For the life of me, I never thought that the two choices he had were so abhorrent that he'd even consider killing himself rather than pick between them.
I spoke with the docs at the study (they know him best, right now), and they suggested immediate hospitalization for evaluation. I'm sure they're right, but I've never been down this road before. I'm not even sure I could get him to go willingly, which means using cops or someone else to forceably take him to a lock-down facility. If he hates me now, that will only cement the feelings because he'll never see it as a loving, caring gesture on my part. He'll see it as yet another attempt to rule and constrain him against his will.

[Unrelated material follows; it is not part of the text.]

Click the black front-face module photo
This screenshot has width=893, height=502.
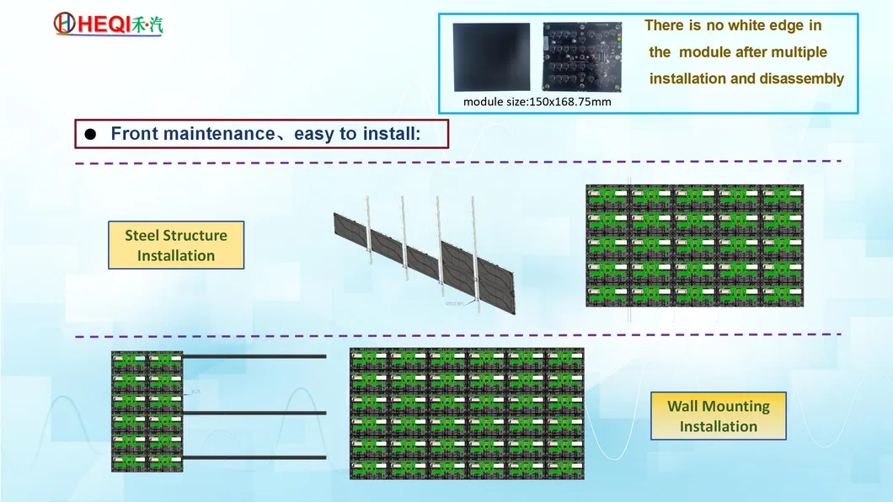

I'm going to talk to wife as soon as I can get her on the phone, and am going to call one of the local hospitals that has a dual-diagnostic adolescent unit to see if they have a bed. Again, I've never been here before. And while I'm going to do whatever I have to, I can't help but feel guilty that I've forced him into this position (not true, but I still feel that way). As his therapist told me, "there's no reason he should feel such despair over his life that suicide is even a passing thought in his mind".
I don't know how wife will react to this, even though she's the one that found the letter and brought it to me. She did, however, tell McWeedy last night (for the first time) that he needed to get out of school, get into rehab, get his life straight, then come back home and try to start anew with us to help. But I don't think we can wait that long, now. The docs were adamant - he needs to be evaluated immediately.
So - any thoughts or advice? Anything would be much appreciated.